Jesus drank that cup so that everyone who belongs to Him will never have to. He absorbed the full weight of what human sin deserved. Those who trust Him receive instead what His righteousness has earned. That is what the cross is; it is not a tragedy; nor is it is not a miscarriage of justice. It is the most deliberate and costly act of love in the history of the universe. He secured your joy through His own suffering, but this joy must be received. It belongs to those who have turned from their sin and trusted the One who purchased it.
But what happens if someone refuses to surrender? What happens if they insist on managing their own guilt with their discipline, their detachment, or their karmic ledger? C. S. Lewis explored this in The Problem of Pain. For the person who refuses to yield their demand for control, the “little while” morphs into an “everlasting while.” Lewis imagined the doors of hell as being locked from the inside.[3] It is God ultimately honoring a human being’s insistence on autonomy. He allows people to become in eternity what they have been practicing becoming in time. The self curves permanently inward, with nothing left but its own echoing emptiness.

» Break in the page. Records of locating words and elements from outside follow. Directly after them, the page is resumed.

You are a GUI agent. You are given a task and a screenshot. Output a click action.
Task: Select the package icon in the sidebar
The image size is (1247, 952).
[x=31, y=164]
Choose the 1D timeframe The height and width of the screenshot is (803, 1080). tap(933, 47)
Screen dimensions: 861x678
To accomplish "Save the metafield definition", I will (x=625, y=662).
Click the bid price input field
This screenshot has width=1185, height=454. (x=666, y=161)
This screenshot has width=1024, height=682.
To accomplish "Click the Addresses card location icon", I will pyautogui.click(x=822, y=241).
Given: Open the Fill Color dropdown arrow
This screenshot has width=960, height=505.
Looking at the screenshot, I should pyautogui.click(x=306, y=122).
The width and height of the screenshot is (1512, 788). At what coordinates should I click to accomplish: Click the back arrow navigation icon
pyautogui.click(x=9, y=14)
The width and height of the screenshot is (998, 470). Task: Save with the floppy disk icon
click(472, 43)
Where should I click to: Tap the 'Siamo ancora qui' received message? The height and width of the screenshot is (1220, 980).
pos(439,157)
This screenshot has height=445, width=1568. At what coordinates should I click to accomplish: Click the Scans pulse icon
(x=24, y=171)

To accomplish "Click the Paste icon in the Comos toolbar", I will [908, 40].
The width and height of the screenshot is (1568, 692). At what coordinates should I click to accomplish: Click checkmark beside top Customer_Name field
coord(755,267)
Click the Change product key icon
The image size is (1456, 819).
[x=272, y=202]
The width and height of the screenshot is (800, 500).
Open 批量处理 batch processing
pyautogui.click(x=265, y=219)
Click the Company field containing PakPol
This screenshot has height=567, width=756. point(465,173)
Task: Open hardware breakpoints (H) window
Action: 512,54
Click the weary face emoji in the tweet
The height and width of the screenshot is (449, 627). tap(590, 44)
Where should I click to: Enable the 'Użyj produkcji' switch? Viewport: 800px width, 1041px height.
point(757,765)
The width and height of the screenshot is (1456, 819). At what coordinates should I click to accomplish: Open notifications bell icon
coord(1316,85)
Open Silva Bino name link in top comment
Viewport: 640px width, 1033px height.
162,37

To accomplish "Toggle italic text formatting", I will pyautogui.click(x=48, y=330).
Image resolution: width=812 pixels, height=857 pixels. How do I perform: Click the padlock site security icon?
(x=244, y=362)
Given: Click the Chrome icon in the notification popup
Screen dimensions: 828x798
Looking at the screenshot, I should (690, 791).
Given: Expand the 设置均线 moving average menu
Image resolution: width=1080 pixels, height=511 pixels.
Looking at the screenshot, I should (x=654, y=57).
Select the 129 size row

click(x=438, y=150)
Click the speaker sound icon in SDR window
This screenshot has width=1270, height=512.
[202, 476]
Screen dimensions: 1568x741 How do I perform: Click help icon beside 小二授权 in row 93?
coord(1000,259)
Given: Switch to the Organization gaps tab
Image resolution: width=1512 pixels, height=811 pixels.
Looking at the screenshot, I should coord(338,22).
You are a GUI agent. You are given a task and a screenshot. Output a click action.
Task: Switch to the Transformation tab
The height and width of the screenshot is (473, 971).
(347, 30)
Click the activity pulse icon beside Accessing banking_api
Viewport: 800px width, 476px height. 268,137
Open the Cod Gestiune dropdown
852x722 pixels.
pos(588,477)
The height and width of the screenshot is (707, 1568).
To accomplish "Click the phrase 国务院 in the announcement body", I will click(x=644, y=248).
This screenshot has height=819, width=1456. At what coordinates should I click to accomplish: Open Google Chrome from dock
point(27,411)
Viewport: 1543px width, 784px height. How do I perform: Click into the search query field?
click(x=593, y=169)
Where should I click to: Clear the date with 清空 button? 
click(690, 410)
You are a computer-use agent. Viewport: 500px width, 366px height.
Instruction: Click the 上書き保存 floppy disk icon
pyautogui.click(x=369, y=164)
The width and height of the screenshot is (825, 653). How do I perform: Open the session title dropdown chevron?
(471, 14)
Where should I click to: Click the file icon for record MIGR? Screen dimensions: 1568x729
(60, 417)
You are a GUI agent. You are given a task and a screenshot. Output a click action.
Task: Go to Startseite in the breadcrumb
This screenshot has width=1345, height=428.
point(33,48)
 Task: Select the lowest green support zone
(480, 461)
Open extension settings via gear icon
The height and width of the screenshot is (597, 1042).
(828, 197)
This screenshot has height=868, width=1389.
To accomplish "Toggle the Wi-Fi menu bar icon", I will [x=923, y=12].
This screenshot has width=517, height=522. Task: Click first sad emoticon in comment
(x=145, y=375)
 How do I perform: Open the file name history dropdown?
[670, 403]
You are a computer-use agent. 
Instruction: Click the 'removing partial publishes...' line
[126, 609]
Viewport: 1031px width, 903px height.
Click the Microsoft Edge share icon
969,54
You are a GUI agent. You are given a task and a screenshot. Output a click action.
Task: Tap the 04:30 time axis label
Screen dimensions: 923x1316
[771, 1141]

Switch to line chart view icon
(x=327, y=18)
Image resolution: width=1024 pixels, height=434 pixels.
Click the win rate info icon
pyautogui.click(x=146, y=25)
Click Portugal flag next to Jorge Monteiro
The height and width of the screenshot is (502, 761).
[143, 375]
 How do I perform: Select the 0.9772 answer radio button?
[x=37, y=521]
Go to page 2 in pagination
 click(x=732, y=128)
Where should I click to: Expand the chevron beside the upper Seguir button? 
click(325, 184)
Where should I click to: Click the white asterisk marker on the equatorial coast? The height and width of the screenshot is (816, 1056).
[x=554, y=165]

That is an everlasting while. Not bounded. Not purposeful. Not destined for resurrection joy. Just the permanent settling of a soul into the direction it always chose.
But you are here today, which means the choosing is not yet finished. The cup has been drunk, the debt has been paid, and the tomb is empty. What Christ asks of you is not complexity. He asks you to stop managing your own guilt with whatever system you have been using; your discipline, your detachment, your karma, your self-improvement, and to receive the One who dealt with it at infinite cost. Sorrow may be telling the truth about your pain. But it is not telling the whole truth about Christ. Hold to His word. Trust Him before you can fully understand Him. The little while does not last, and the joy that is coming cannot be taken away.
[1] John Foxe, Actes and Monuments (London: John Day, 1563), s.v. “The Execution of Leaf and Bradford.”
[2] Jonathan Edwards, Religious Affections, ed. John E. Smith, The Works of Jonathan Edwards, vol. 2 (New Haven: Yale University Press, 1959), 93–95.
[3] C. S. Lewis, The Problem of Pain (London: Geoffrey Bles, 1940), 130.